Diberdayakan oleh Blogger.

Selasa, 10 Januari 2017

Kura-Kura Kepala Semangka Diambang Kepunahan

Tum-tum (Callagur borneoensis)
Tum-tum sebutan masyarakat Kalimantan Timur pada salah satu jenis kura-kura air Asia tenggara ini merupakan salah satu jenis kura-kura yang sedang terancam kepunahan, populasinya di habitat alami diyakini terus mengalami penurunan. Ekspor daging untuk dikonsumsi, ditangkap untuk menjadi hewan peliharaan hingga kerusakan habitat merupakan masalah krusial yang setidaknya dialami oleh jutaan ribu flora fauna dunia Termasuk Indonesia, dan masalah-masalah tersebut juga terjadi pada spesies eksotik ini. Jika tidak segera ditangani bukan tidak mungkin bahwa kedepan spesies ini tidak akan menghuni bumi lagi, hanya menyisakan foto, hasil peneltian atau bahkan awetan spesimen itu sendiri.

Tum-tum (Callagur borneoensis)
Individu Jantan Callagur borneoensis

Reptil yang termasuk kedalam genus Emydidae ini merupakan reptil eksotik yang umumnya mempunya persebaran di kawasan Asia Tenggara seperti Thailand, Malaysia, Brunei Darussalam hingga Indonesia. Tum-tum atau tuntong laut mempunyai banyak panggilan di setiap daerah yang menjadi persebarannya, seperti di Sumatera orang menyebut hewan ini dengan nama tuntung, sedangkan mayarakat Kalimantan timur menyebutnya dengan istilah Kura-kura jidad merah dan dalam bahasa inggris disebut Painted Batagur, Painted Terrapin, Saw-jawed Terrapin, atau Three-striped Batagur.
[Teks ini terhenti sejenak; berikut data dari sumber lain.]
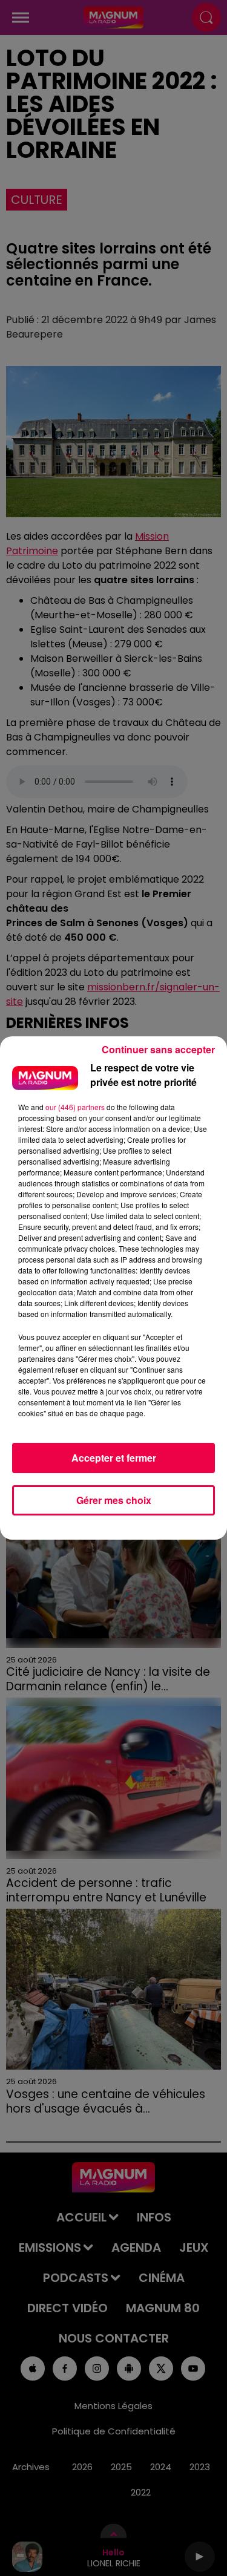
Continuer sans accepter (158, 1049)
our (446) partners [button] (75, 1107)
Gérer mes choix (113, 1500)
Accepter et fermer (113, 1458)
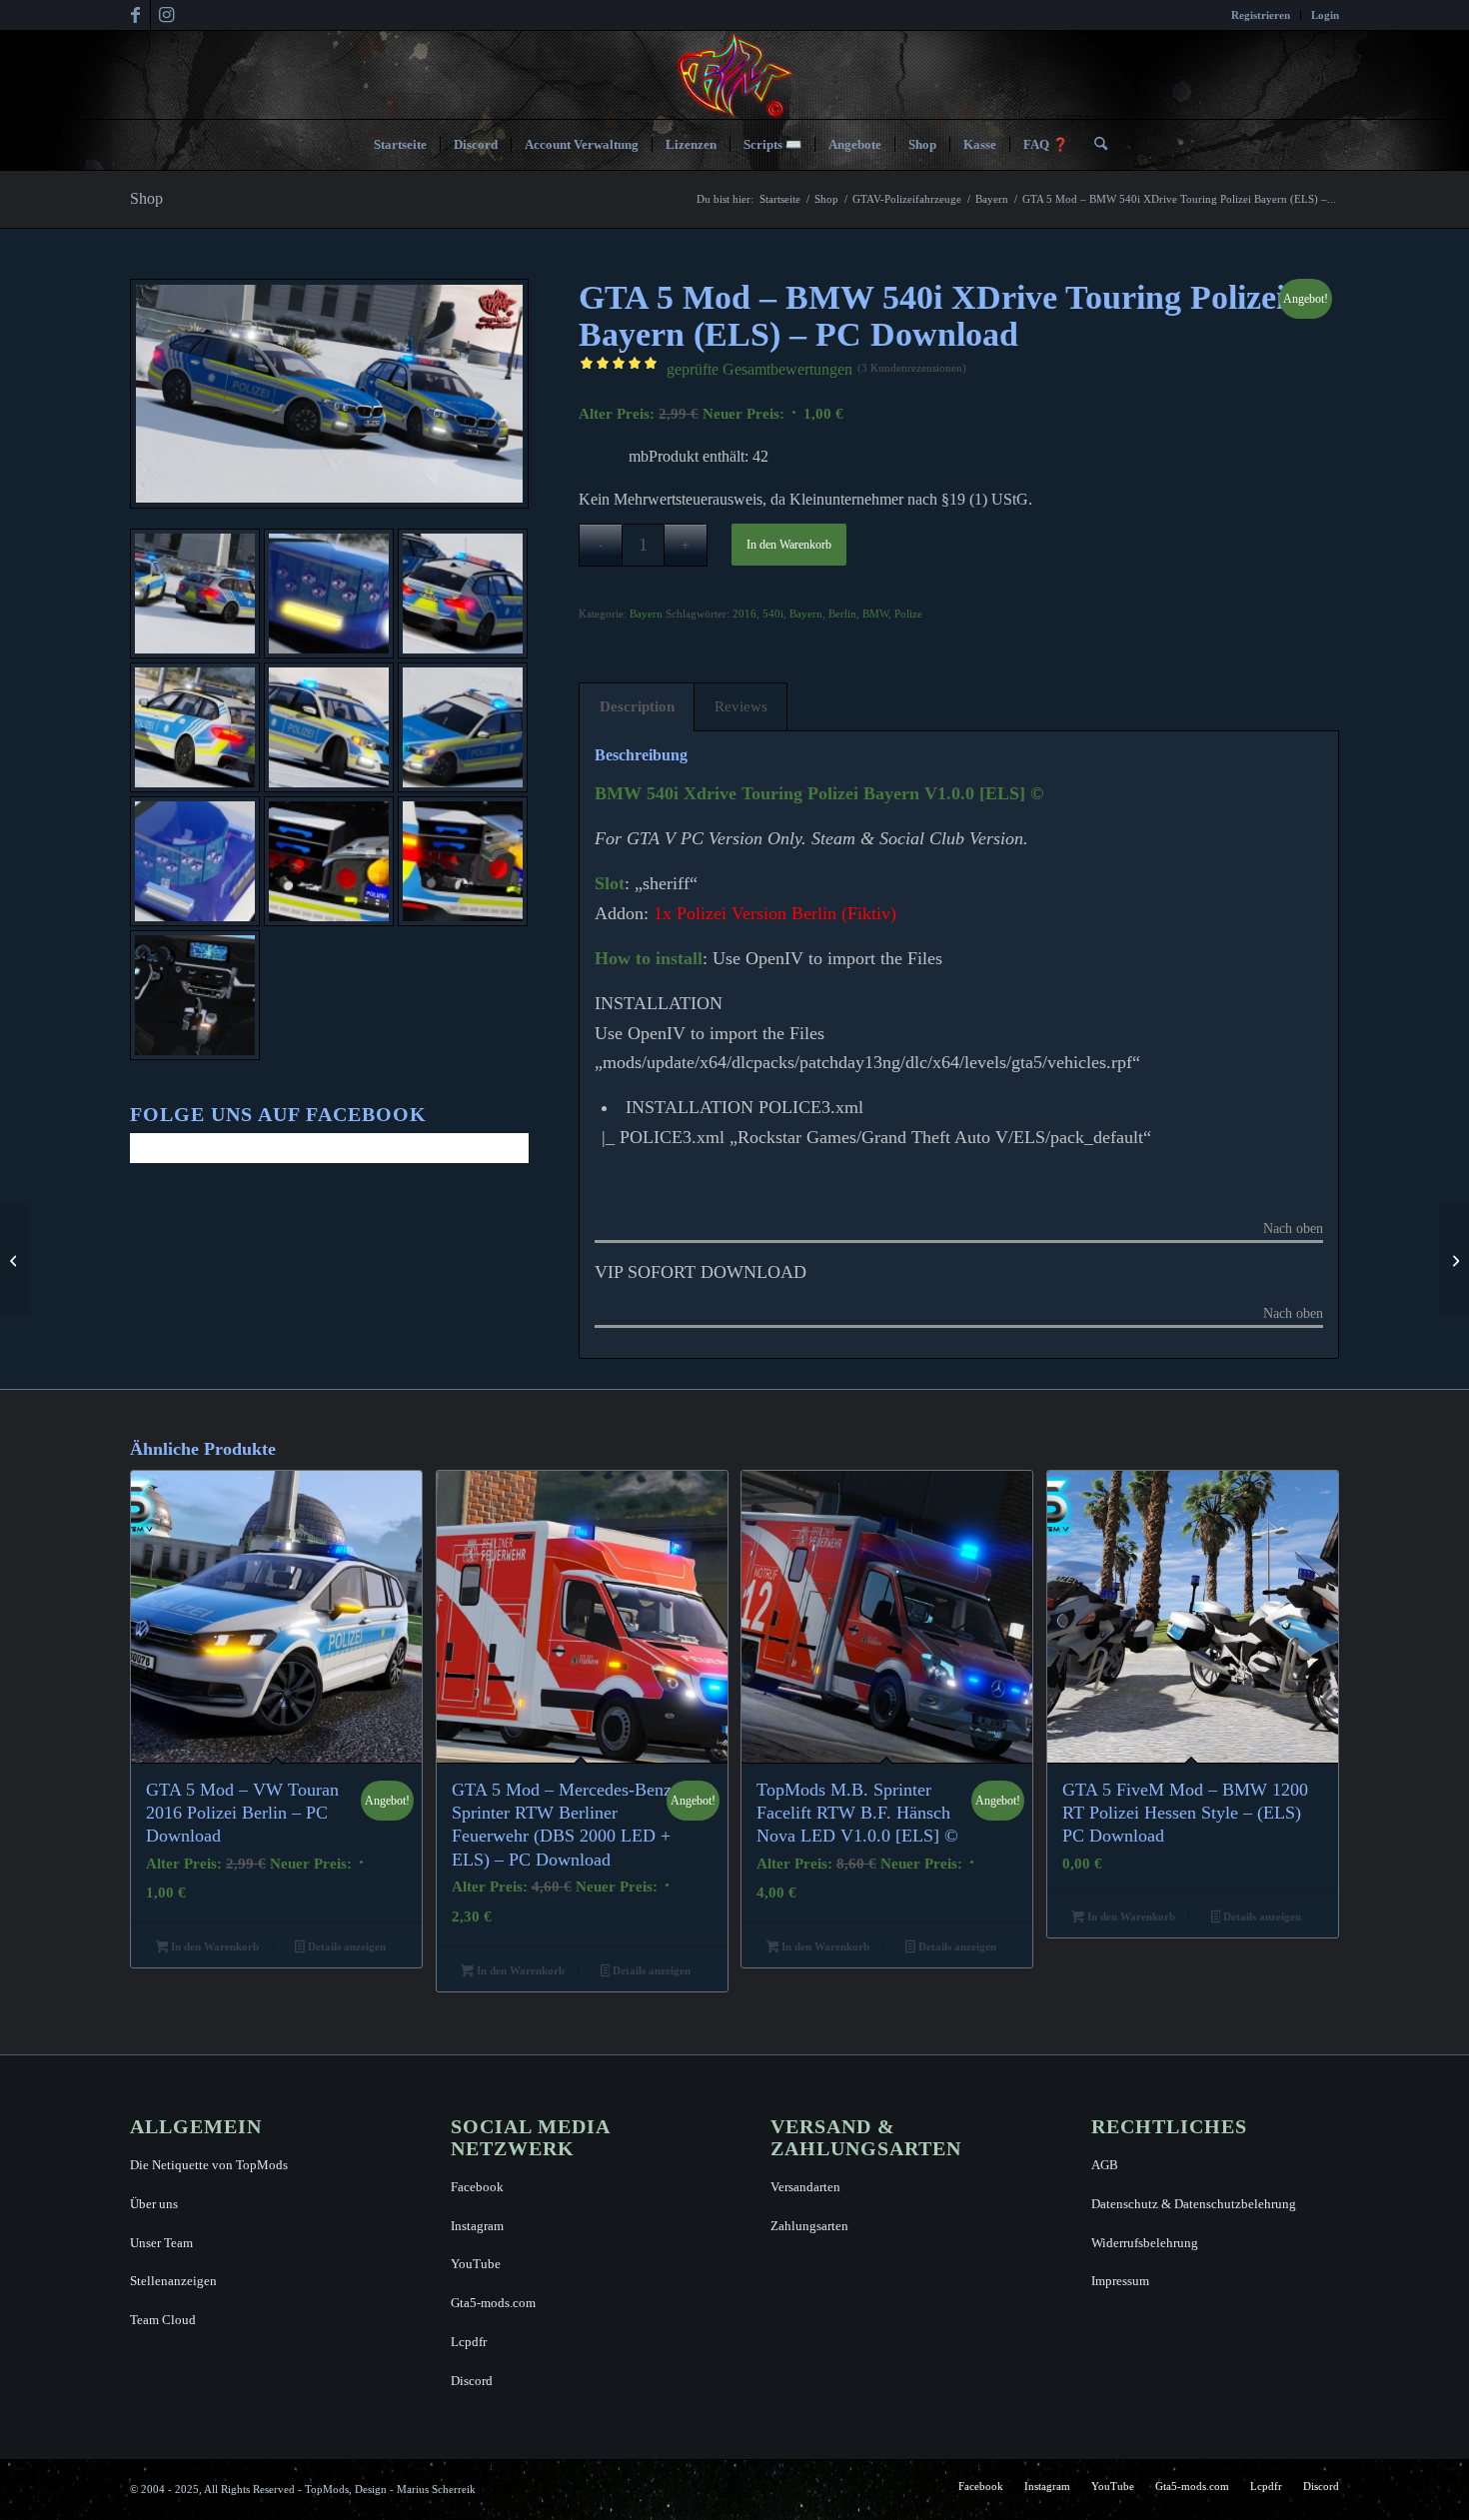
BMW (875, 614)
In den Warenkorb (788, 545)
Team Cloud (163, 2319)
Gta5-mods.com (493, 2302)
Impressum (1120, 2280)
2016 (744, 614)
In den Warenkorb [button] (213, 1946)
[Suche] (1094, 145)
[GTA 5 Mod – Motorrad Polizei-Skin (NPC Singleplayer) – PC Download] (1453, 1260)
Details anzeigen (345, 1946)
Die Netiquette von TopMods (209, 2164)
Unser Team (161, 2242)
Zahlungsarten (809, 2225)
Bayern (646, 614)
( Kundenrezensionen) (911, 368)
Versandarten (805, 2186)
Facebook (477, 2186)
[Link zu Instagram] (166, 15)
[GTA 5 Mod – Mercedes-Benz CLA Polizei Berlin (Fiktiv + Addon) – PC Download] (15, 1260)
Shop (146, 198)
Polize (908, 614)
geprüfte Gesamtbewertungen (759, 370)
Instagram (477, 2225)
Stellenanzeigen (173, 2280)
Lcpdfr (469, 2341)
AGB (1104, 2164)
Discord (472, 2380)
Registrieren (1260, 15)
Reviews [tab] (741, 706)
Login (1325, 15)
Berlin (842, 614)
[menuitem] (1261, 15)
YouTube (476, 2263)
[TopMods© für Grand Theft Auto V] (735, 75)
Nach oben (1293, 1228)
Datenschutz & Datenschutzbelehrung (1193, 2203)
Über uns (154, 2203)
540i (772, 614)
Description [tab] (637, 706)
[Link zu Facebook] (135, 15)
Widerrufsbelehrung (1144, 2242)
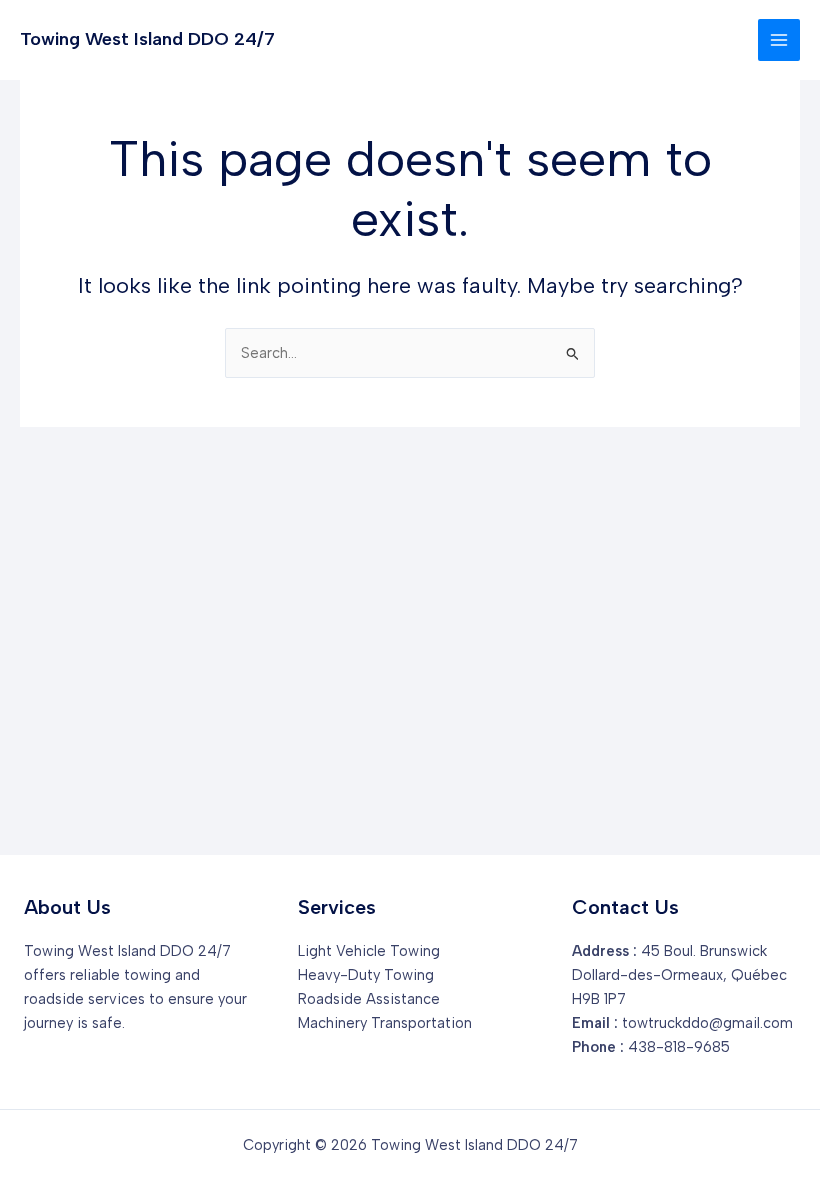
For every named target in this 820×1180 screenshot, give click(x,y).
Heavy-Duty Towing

Selain itu hewan ini juga mempunyai banyak nama dalam istilah latin seperti Batagur borneoensis dan Emys borneoensis.
Callagur borneoensis saat musim kawan
Deskripsi spesies
Sesuai dengan namanya Three-striped Batagur, Tum-tum mempunyai 3 buah garis yang tersusun secara vertikal di atas karapaks/tempurungnya, umumnya pada betina corak garis tersebut agak memudar. Spesies ini termasuk kedalam jenis kura-kura full aquatic dimana ia lebih banyak menghabiskan hidupnya di dalam air dan hanya sesekali keluar kepermukaan air untuk berjemur (basking). Spesies ini menyukai habitat air payau berlumpur, sperti muara atau padang mangrove, ia banyak ditemukan di persisir pantai ketika musim bertelur antara bulan Juni hingga Agustus, atau pada bulan Oktober hingga Januari.


Kingdom
Animalia
Filum
Chordata
Kelas
Reptilia
Ordo
Testudinae
Famili
Emydidae
Genus
Callagur
Spesies
Callagur borneoensis
Sumber
Schlegel and Muller, 1884









Biasanya dalam satu kali musim bertelur terdapat ± 20 ekor betina dalam satu garis pantai, karena sering ditemukan di laut spesies ini juga disebut dengan istilah Tuntong laut. Betina pada umumnya mempunyai ukuran tubuh yang lebih besar dibandingkan pejantannya, namun dari segi warna pejantan lebih menarik daripada betina. Karapaks hewan ini dapat mencapai panjang 60 cm, bahkan pernah ditemukan spesimen yang mempunyai panjang karapaks berukuran 75 cm, individu betina dan jantan lebih mudah dibedakan ketika musim kawin, jantan akan mempunyai kepala berwarna putih dengan garis berwarna merah menyala dari ujung moncong hingga kebagian belakang kantung mata, selain itu karapaks jantan juga mempunyai lebih banyak corak berwarna hitam dengan warna dasar abu-abu, sedangkan betina mempunyai ukuran tubuh yang lebih besar dengan warna keseluruhan coklat ke abu-abuan. Dalam satu kali musim bertelur, hewan ini dapat menghasilkan 12-22 butir telur derukuran 68-76 x 36-44 mm yang diletakkan dalam sarang galian.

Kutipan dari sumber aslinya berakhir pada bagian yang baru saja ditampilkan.